Suppose Japan doesn’t move fighters to France, which there’s good reason not to as Japan wants its Japanese fighters to pressure UK’s stack off India. Is that a thing?
In some games, even most games, I’d say Japanese air can push UK off India 1-2 turns earlier, and that’s not a small thing.
But I don’t know that it’s decisive. I say if Germany moves its stack up and captures Caucasus, and if UK’s stack at India is cut off at that point that’s a big shift in favor of Axis. Yes, I think Japan should try to capture India early, yes, I think Japan can capture India early, but I’m saying even if Japan doesn’t do it, if Germany cuts UK’s India stack off, that does quite nicely, that’ll do.
But what happens if Japan doesn’t move Japanese air to Europe early?

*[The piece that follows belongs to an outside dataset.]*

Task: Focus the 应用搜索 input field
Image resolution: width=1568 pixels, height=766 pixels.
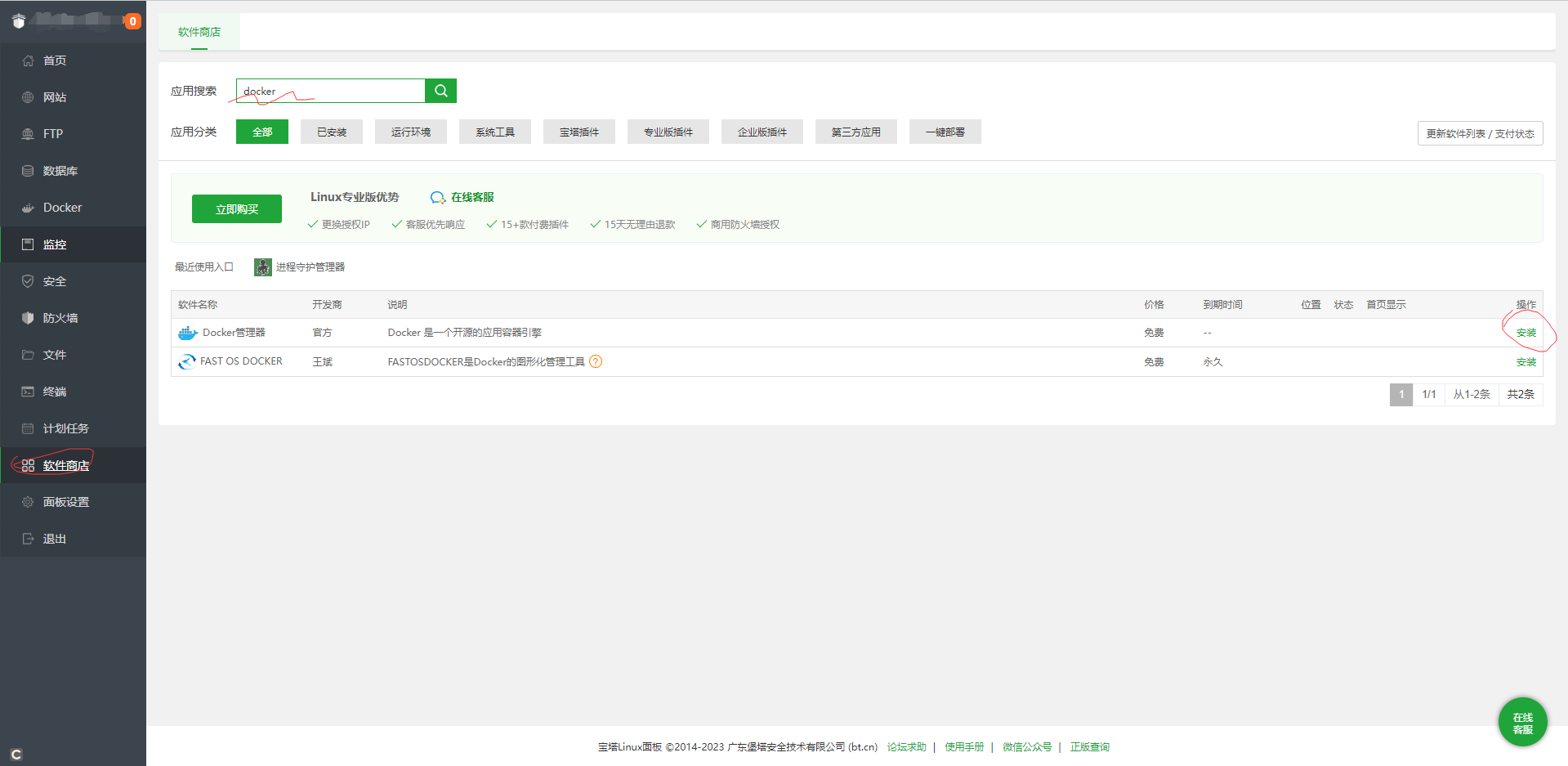Action: (x=330, y=91)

Let’s say Japan keeps the bulk of its air back to trade in Asia and pressure India and keep light UK/US fleet action off in the Pacific, in a KGF (Kill Germany First) scenario.
For every turn of Japan delay, the Allies have time to get naval escorts in. It’s not just about US having time to build and being able to use its decent economy but sucky logistics to help UK’s sucky economy and fantastic logistics. Nor is it even about pressuring early UK/US naval escorts that could otherwise go to transports. Nor is it even about the awkwardness of Allies defending new UK naval builds placed around London. It’s also that UK can get its Australia fleet to the Atlantic, UK’s India fleet survivors may move around south Africa into the Atlantic, and any US Pacific fleet arrives too. It’s all these things adding up. And even then I’m not saying early Japanese air to Europe is this amazing thing. I’m not saying “omg! u lose J1-4 air pressure!” I am saying, though, that there’s considerations. The less pressure Japan pushes on Allies, the more freedom Allies have.
This isn’t supposed to be some kind of super comprehensive address on Pearl Harbor. I’m just trying to give you the idea that J1 attack on Pearl is not really a “simple” question. Sometimes it’s right, sometimes it’s wrong, often it’s ambiguous and you make the call depending on factors other than simply the board position - such as your read of your opponent’s risk assessment, and your understanding of your own playstyle.
I’m not saying players need to be thinking about all this stuff to play. Players can do whatever they want. But if you’re looking to rationality and mathematics, you’ve got to understand things are connected, and not in some vague way, but in very specific and detailed ways.
Would I attack Pearl Harbor?
If I were serious about the game and trying to win, I would not attack Pearl Harbor in 1942 Online. I don’t say that’s categorically correct; I’ve never run serious projections using hard math. But I do have a lot of reasons, only some of which I’ve gone into here. I’m not saying it’s all one-sided, there’s plenty of counterarguments, only some of which I’ve mentioned here, but on the balance I’d say no, I wouldn’t go for it.
But that is not to disagree with Quintin. I think if the meta were different, I probably would go Pearl.
Roughly my thought is - provided UK didn’t hit the East Indies fleet -
If I do Pearl then I have some positive chance (not super high but still) the Tokyo fighter doesn’t die then I have to commit Japan’s Caroline Islands carrier, it’s a US no-brainer counter and that sucks for Japan, because I want to move one carrier into Mediteranean and probably keep another for east Pacific. So I want two carriers at least, and I don’t want to build any new carriers as they’re expensive, so I don’t want to lose any.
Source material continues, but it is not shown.